After a year of relative peaceful coexistence on the ground, retired District Court Judge James Judd reined in prospective sunbathers by drawing a firmer line in the sand this week that will exclude them from some portions of Sanders Beach on Lake Coeur d’Alene. The imaginary boundary at 2,130 feet above sea level will provide public access to the beach closest to the water but will exclude sun worshippers from seeking shade higher up in at least one popular area.
To their credit, officials from the city of Coeur d’Alene plan to ask the court to keep the beach open until the Idaho Supreme Court decides where the “ordinary high-water mark” on the beach is. Everything below that mark will be public. Everything above it will be private. Last year, Judd issued a temporary injunction opening the popular beach to the public below the seawalls at its 15th Street entrance. As a result, the community and East Lakeshore Drive homeowners, who claim the beach as their private property, got along for the first time in many summers.
The judge would be wise to extend the status quo and continue the peace for at least another summer.
Sanders Beach epitomizes the struggle between those trying to hold on to traditional Coeur d’Alene values and newcomers who don’t appreciate them.
Until the 1970s, the homeowners didn’t mind the community using the beach, extending east of Tubbs Hill. Changes began when property holders erected seawalls to extend their front yards across East Lakeshore Drive. But they still allowed public access to the beach. As these owners sold their property or died, they were replaced by some aggressive householders hell-bent on exercising what they considered to be their private property rights.
One defied the city’s shoreline ordinance by building a fence on the beach that remains a matter of litigation years later. Another set up a makeshift barricade at the corner of his seawall and defied city officials to make him take it down. Others posted signs declaring the beach in front of their homes was private property and ordering the public to keep away. Beachcombers, meanwhile, ignored the barriers, creating occasional hostile confrontations with the homeowners. In one instance, Coeur d’Alene Mayor Sandi Bloem paused during a swim to help break up a spat between a homeowner and a beach visitor.
Little movement occurred in the annual stalemate between the homeowners and beach users until the city, under the Bloem administration, and Kootenai County sued to determine the high-water mark, and Judd set it at 2,130, where it stands pending a hearing and decision by the Idaho Supreme Court.

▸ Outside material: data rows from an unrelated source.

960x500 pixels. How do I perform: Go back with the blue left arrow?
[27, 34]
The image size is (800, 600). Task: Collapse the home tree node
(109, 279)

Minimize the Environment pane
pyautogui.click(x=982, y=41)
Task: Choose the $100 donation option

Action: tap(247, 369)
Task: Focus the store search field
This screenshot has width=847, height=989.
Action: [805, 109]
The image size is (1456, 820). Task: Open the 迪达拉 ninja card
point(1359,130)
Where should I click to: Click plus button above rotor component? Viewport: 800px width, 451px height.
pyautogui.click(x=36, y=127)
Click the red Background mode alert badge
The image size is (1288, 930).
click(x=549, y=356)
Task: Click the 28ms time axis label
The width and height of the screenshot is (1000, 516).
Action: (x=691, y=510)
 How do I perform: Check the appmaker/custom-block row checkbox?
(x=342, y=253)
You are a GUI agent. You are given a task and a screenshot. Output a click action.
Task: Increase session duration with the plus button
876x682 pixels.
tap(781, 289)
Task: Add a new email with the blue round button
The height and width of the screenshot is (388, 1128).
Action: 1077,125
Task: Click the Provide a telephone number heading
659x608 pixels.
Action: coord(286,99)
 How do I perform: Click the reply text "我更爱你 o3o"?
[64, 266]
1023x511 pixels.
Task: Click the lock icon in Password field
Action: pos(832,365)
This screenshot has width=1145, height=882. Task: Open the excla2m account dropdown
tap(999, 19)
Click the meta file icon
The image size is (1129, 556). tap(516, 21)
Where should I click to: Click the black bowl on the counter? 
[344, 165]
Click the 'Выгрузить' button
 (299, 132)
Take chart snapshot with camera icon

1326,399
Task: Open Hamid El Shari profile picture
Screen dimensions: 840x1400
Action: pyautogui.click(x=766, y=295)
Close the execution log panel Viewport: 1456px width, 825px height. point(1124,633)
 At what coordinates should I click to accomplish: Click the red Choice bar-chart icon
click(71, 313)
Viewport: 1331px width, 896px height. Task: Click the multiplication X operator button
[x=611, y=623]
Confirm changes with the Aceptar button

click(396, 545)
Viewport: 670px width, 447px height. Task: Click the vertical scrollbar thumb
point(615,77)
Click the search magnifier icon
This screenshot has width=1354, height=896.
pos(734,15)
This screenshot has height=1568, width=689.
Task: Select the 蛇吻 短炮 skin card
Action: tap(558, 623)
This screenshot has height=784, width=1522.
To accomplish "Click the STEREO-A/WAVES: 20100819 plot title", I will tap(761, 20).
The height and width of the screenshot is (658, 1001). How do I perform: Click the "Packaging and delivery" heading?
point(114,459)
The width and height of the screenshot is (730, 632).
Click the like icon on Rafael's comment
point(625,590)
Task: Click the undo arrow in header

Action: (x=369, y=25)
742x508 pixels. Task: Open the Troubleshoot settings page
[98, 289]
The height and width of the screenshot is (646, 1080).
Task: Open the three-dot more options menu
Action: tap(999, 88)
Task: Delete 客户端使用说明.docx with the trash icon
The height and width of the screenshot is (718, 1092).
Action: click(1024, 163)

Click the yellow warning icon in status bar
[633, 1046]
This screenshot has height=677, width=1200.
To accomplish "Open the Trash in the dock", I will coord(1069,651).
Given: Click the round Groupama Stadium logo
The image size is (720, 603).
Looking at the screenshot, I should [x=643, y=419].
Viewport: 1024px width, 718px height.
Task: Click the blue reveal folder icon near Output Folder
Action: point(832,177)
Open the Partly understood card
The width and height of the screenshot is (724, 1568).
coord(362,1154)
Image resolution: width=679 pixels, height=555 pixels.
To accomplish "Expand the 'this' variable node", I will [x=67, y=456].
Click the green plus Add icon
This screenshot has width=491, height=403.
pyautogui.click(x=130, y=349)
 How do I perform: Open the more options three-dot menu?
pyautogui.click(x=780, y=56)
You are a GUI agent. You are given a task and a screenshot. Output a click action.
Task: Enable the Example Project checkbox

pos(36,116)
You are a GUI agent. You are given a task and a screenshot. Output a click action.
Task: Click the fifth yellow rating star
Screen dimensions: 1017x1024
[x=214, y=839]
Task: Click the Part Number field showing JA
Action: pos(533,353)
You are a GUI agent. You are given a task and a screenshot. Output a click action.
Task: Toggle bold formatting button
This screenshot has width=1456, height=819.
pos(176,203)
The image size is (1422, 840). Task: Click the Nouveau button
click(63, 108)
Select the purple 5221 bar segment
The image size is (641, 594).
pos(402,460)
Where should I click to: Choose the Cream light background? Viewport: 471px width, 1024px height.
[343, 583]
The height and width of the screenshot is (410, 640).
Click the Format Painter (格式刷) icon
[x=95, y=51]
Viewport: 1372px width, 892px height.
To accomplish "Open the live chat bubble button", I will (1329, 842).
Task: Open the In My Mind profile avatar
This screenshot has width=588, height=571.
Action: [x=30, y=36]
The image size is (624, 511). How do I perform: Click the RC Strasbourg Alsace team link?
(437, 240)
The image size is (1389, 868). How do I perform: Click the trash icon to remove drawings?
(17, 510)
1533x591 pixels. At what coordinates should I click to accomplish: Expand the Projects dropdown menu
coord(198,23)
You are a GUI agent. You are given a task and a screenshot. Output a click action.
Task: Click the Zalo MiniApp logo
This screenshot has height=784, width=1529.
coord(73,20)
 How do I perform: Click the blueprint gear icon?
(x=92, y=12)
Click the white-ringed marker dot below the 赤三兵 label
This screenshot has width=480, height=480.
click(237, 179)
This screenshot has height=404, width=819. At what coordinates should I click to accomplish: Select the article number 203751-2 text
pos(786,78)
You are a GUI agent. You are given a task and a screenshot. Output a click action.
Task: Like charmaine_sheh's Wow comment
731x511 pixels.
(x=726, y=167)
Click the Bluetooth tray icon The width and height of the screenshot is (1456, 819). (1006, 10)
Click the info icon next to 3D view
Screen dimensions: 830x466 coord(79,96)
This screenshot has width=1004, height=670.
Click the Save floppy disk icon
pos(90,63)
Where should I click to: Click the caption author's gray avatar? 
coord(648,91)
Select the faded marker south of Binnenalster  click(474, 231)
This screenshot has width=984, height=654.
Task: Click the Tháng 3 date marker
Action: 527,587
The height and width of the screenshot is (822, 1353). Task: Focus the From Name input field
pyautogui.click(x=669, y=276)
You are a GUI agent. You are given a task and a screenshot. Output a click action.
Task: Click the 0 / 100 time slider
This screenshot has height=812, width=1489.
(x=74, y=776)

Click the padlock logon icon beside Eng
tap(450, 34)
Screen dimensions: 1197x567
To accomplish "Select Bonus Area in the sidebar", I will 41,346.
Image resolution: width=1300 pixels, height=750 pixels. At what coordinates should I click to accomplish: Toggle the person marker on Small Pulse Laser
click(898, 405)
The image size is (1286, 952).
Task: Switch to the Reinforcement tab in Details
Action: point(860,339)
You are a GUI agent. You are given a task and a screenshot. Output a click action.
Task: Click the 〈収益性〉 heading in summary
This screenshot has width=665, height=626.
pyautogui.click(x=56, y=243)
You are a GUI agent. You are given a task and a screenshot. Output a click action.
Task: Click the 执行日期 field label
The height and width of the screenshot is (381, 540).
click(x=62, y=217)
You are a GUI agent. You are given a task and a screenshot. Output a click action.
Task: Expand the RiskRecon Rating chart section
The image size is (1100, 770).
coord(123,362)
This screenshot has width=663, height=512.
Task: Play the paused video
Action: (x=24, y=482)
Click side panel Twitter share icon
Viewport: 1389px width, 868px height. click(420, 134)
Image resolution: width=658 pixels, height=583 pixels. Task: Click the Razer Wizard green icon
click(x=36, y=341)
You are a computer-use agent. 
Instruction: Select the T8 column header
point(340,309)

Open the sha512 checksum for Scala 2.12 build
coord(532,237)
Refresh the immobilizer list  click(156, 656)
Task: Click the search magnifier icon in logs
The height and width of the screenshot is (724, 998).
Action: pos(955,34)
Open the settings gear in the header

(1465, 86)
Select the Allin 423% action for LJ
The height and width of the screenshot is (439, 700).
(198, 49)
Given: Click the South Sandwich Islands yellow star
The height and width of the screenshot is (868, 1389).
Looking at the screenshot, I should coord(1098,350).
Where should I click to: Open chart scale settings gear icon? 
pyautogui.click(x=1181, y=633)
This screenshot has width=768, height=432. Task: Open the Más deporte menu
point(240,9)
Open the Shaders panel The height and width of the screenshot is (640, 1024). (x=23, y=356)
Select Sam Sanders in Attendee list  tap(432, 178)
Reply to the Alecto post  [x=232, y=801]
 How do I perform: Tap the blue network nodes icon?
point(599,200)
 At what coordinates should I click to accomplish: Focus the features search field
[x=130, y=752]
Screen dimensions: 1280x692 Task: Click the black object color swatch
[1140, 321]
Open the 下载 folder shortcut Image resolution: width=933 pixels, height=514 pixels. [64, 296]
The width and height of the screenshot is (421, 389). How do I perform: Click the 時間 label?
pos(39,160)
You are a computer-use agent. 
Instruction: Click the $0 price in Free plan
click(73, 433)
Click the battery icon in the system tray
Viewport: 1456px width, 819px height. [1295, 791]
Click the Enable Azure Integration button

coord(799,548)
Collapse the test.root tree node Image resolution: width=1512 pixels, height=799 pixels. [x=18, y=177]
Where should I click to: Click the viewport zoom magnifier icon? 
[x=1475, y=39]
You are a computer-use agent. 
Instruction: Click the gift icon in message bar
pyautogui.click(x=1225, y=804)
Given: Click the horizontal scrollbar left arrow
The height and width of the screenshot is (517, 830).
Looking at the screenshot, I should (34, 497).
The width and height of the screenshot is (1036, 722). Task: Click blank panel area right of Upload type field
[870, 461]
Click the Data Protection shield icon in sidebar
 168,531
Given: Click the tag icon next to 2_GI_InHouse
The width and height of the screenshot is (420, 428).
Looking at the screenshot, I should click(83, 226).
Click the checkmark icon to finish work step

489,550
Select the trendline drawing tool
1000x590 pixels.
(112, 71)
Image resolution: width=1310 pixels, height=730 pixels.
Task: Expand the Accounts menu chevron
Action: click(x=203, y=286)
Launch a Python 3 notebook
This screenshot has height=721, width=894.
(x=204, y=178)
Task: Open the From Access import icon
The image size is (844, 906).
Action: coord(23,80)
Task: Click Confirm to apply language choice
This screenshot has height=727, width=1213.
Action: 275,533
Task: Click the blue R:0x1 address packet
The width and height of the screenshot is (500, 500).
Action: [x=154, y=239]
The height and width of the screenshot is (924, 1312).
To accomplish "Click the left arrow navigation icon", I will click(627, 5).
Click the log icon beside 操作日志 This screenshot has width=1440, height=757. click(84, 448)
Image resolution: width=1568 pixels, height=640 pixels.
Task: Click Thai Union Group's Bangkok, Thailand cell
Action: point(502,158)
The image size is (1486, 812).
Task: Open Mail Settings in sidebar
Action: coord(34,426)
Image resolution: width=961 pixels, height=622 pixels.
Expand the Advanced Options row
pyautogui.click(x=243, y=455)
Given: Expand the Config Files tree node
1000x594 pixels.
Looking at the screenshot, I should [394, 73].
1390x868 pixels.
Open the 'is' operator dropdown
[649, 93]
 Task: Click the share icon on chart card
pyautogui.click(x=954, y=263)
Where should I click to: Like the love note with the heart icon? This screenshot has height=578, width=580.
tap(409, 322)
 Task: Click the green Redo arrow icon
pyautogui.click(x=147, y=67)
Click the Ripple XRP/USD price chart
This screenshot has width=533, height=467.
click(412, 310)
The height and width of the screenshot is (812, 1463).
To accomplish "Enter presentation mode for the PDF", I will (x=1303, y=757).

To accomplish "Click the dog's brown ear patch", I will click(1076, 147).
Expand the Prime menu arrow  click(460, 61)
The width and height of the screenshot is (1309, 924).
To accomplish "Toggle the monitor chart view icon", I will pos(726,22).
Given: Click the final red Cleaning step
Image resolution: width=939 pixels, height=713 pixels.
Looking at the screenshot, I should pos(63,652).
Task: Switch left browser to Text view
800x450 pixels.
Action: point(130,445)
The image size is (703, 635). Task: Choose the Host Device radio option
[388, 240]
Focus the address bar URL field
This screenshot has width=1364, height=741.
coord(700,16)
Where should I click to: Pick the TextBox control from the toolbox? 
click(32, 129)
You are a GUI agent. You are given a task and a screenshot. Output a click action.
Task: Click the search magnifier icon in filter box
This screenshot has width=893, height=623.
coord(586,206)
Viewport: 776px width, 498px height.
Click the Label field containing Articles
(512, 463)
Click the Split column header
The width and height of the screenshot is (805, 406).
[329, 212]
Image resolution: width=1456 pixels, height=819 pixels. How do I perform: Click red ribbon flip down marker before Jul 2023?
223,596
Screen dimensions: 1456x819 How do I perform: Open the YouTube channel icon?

At this point, it’s too much to hope that East Lakeshore Drive homeowners will come to their senses and negotiate an agreement with the city that would make last summer’s status quo permanent – public access in exchange for regular police patrols and beach cleanup by city park crews. With the boundaries of their property clearly drawn, the homeowners were comforted last year that police would back them in disputes with sunbathers. For their part, local residents had an alternative to the congested beaches, west of the Coeur d’Alene resort. Peace reigned on the beach, as it had in bygone days.